*Exercise prompt*. Scan the records below and say how many lines include the word "click", giving no other text.

*Dataset extract*.
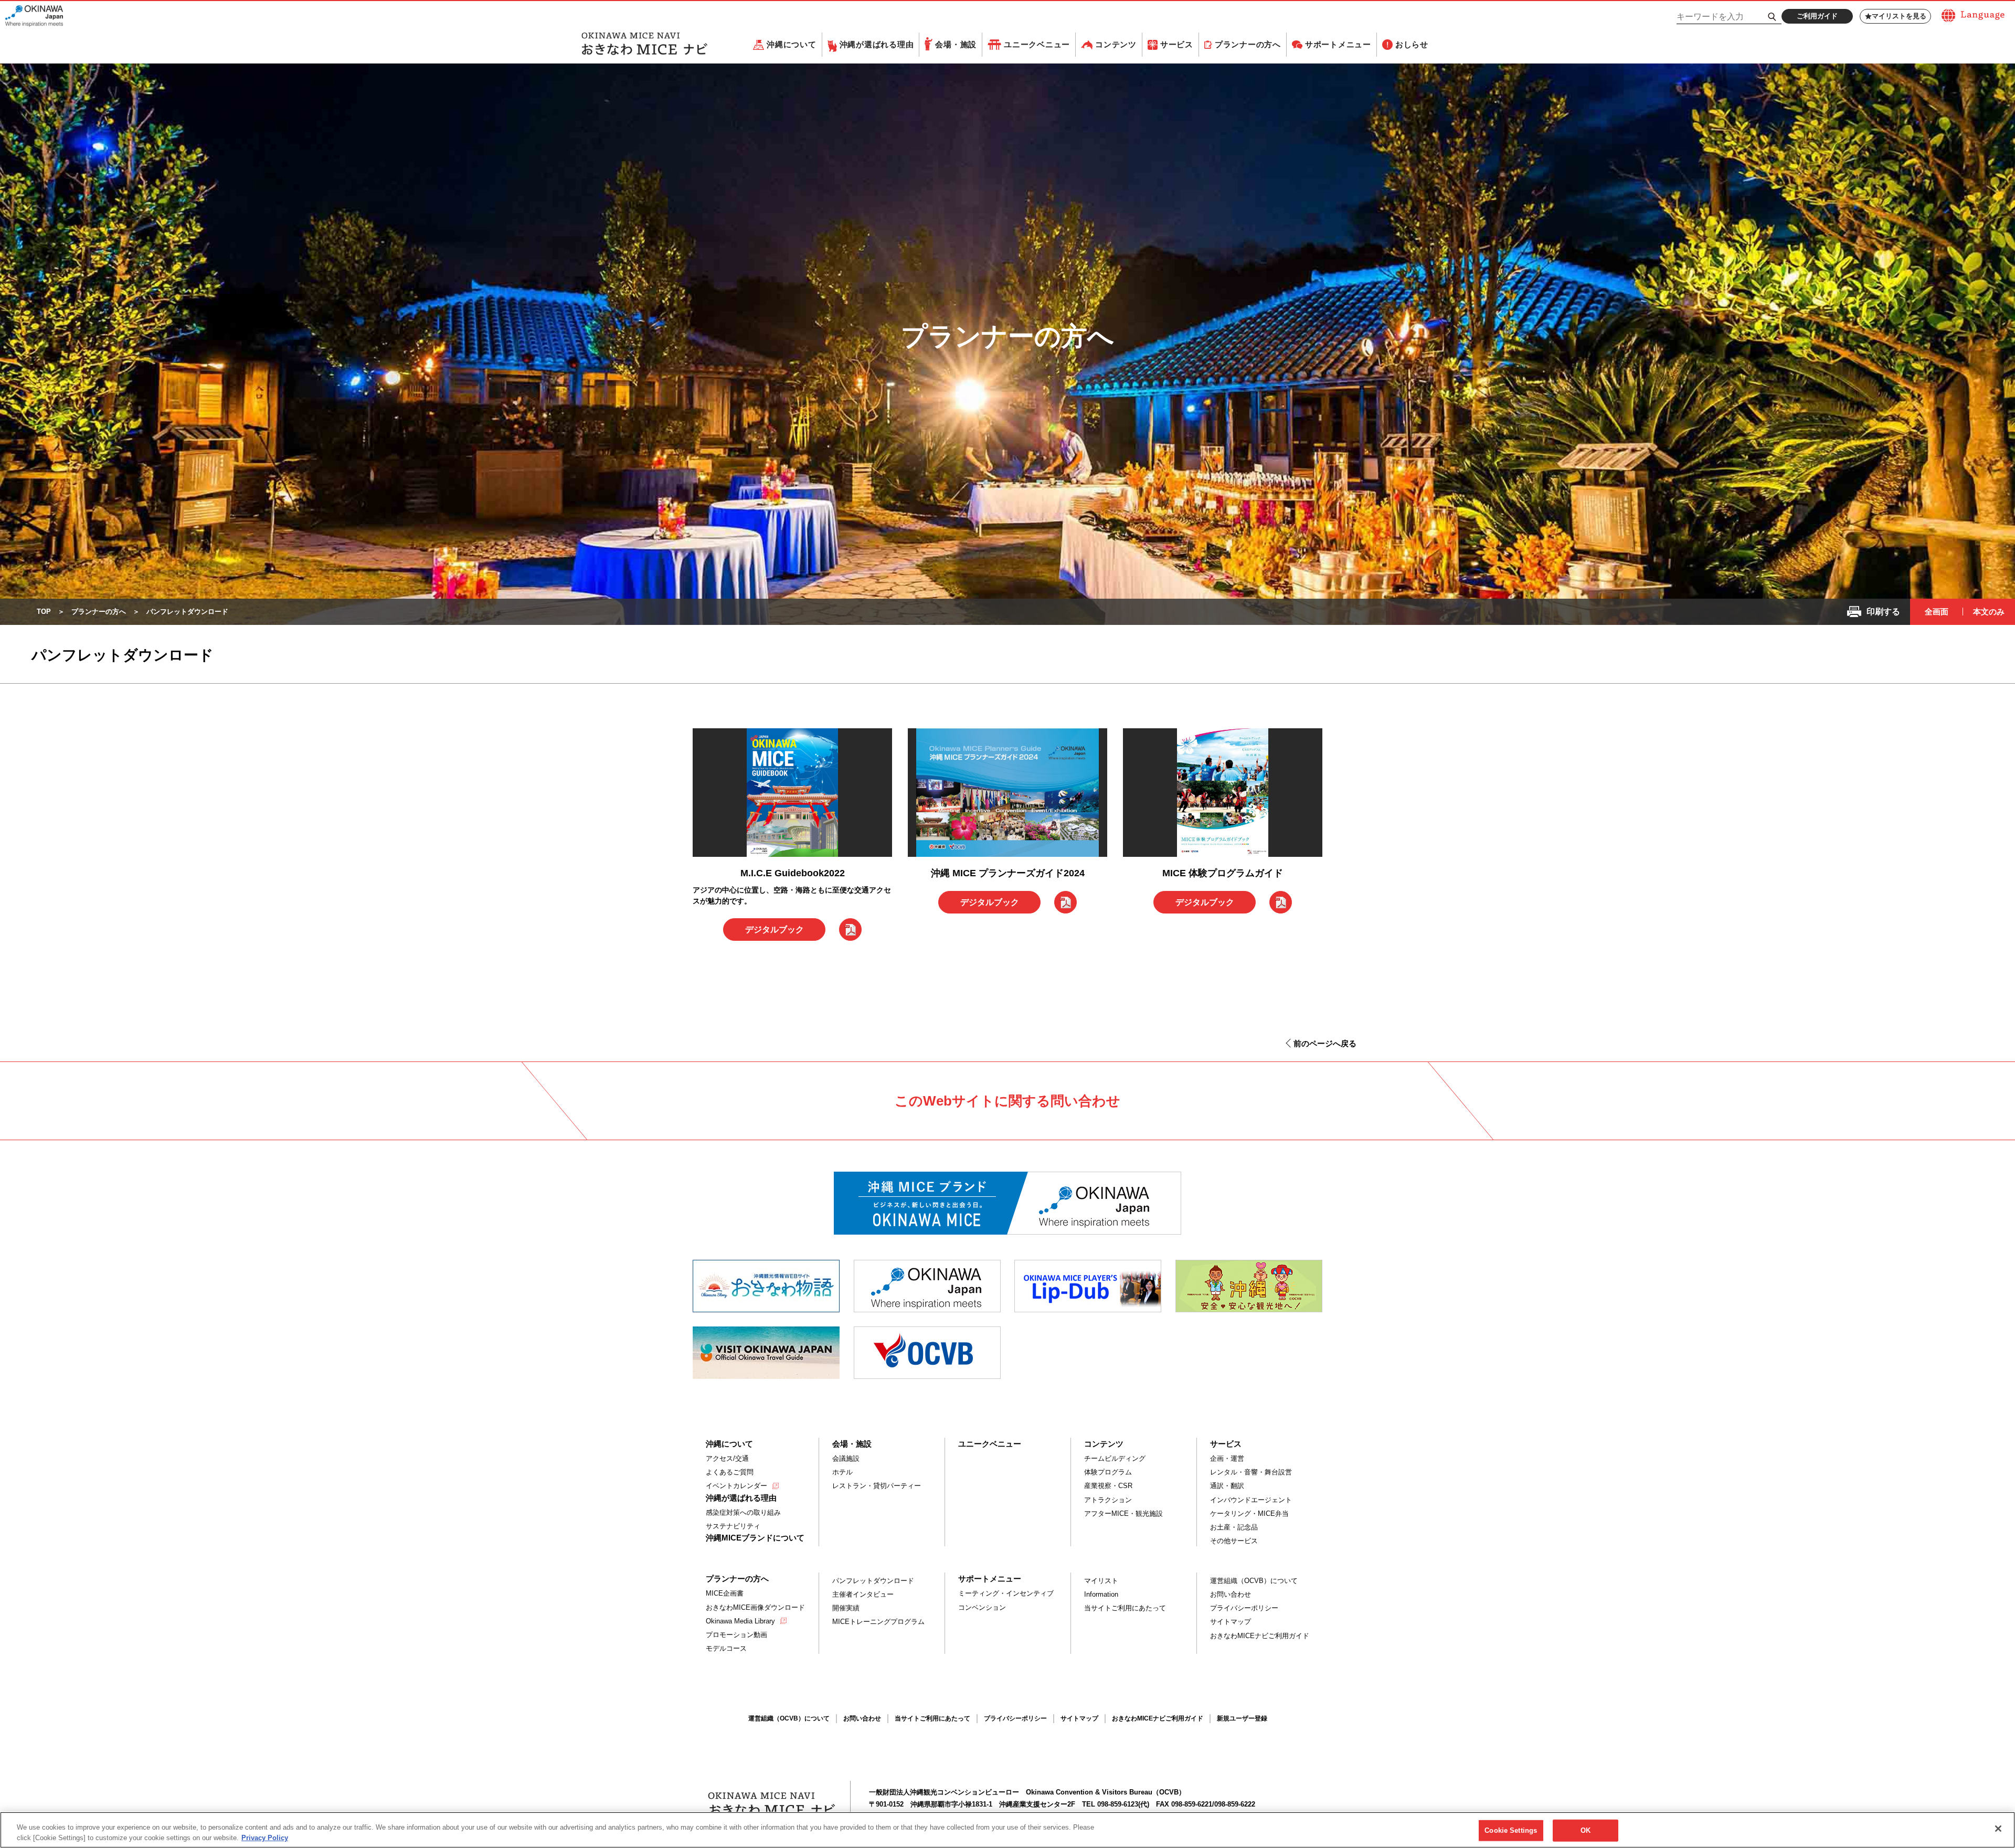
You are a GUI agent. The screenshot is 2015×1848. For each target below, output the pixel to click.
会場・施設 (956, 44)
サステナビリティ (733, 1526)
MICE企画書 (725, 1593)
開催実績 (846, 1608)
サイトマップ (1230, 1622)
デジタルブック (774, 929)
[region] (1007, 1830)
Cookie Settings (1510, 1830)
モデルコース (726, 1648)
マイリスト (1101, 1581)
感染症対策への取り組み (743, 1512)
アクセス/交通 (727, 1458)
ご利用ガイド (1817, 16)
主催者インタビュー (863, 1594)
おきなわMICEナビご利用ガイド (1259, 1636)
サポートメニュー (1338, 44)
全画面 (1936, 611)
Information (1101, 1594)
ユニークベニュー (1037, 44)
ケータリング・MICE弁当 (1249, 1513)
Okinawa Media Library (740, 1621)
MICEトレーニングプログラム (878, 1622)
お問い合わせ (1230, 1594)
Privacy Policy (264, 1837)
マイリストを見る (1899, 16)
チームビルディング (1115, 1458)
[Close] (1998, 1828)
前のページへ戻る (1324, 1043)
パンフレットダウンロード (873, 1581)
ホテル (842, 1472)
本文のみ (1989, 611)
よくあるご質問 (730, 1472)
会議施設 (846, 1458)
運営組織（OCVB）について (1254, 1581)
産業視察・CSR (1108, 1486)
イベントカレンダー (736, 1486)
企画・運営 (1227, 1458)
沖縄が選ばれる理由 (877, 44)
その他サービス (1234, 1541)
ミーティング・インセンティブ (1006, 1593)
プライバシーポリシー (1244, 1608)
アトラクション (1108, 1500)
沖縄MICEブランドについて (755, 1537)
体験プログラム (1108, 1472)
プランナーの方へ (1248, 44)
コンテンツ (1116, 44)
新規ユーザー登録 (1242, 1718)
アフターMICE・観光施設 (1123, 1513)
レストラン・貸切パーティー (876, 1486)
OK (1585, 1830)
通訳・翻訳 (1227, 1486)
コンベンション (982, 1607)
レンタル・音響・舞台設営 (1251, 1472)
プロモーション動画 (736, 1635)
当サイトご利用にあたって (1125, 1608)
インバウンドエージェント (1251, 1500)
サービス (1176, 44)
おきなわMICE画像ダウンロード (755, 1607)
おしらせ (1411, 44)
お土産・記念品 (1234, 1527)
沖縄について (791, 44)
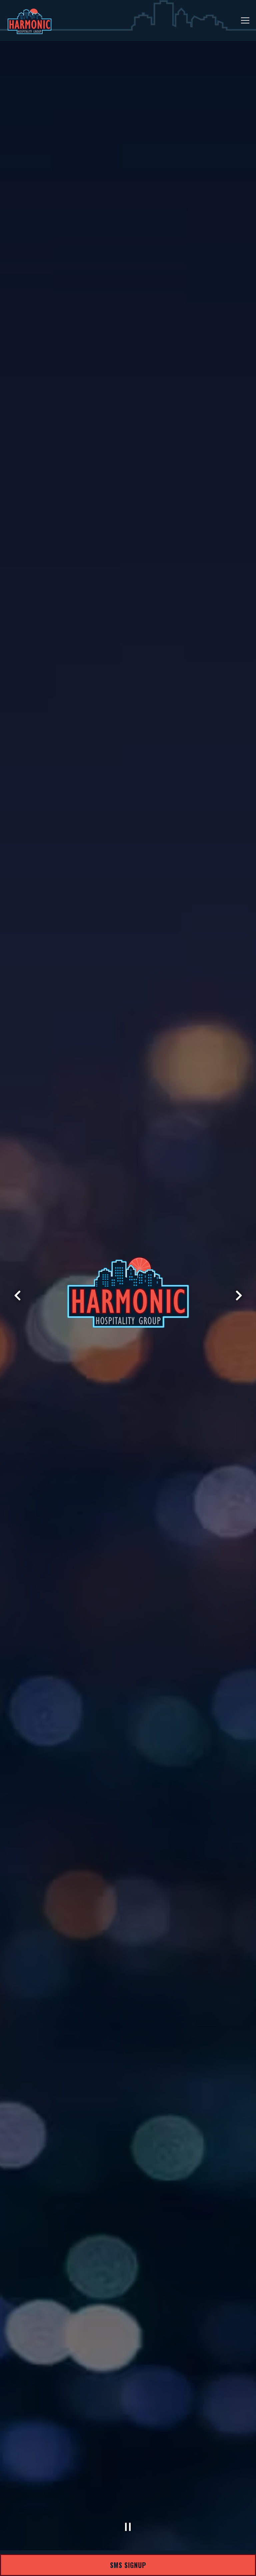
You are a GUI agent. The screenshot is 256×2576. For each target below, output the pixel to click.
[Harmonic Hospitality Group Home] (29, 20)
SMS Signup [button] (128, 2565)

*Solved exercise*. 2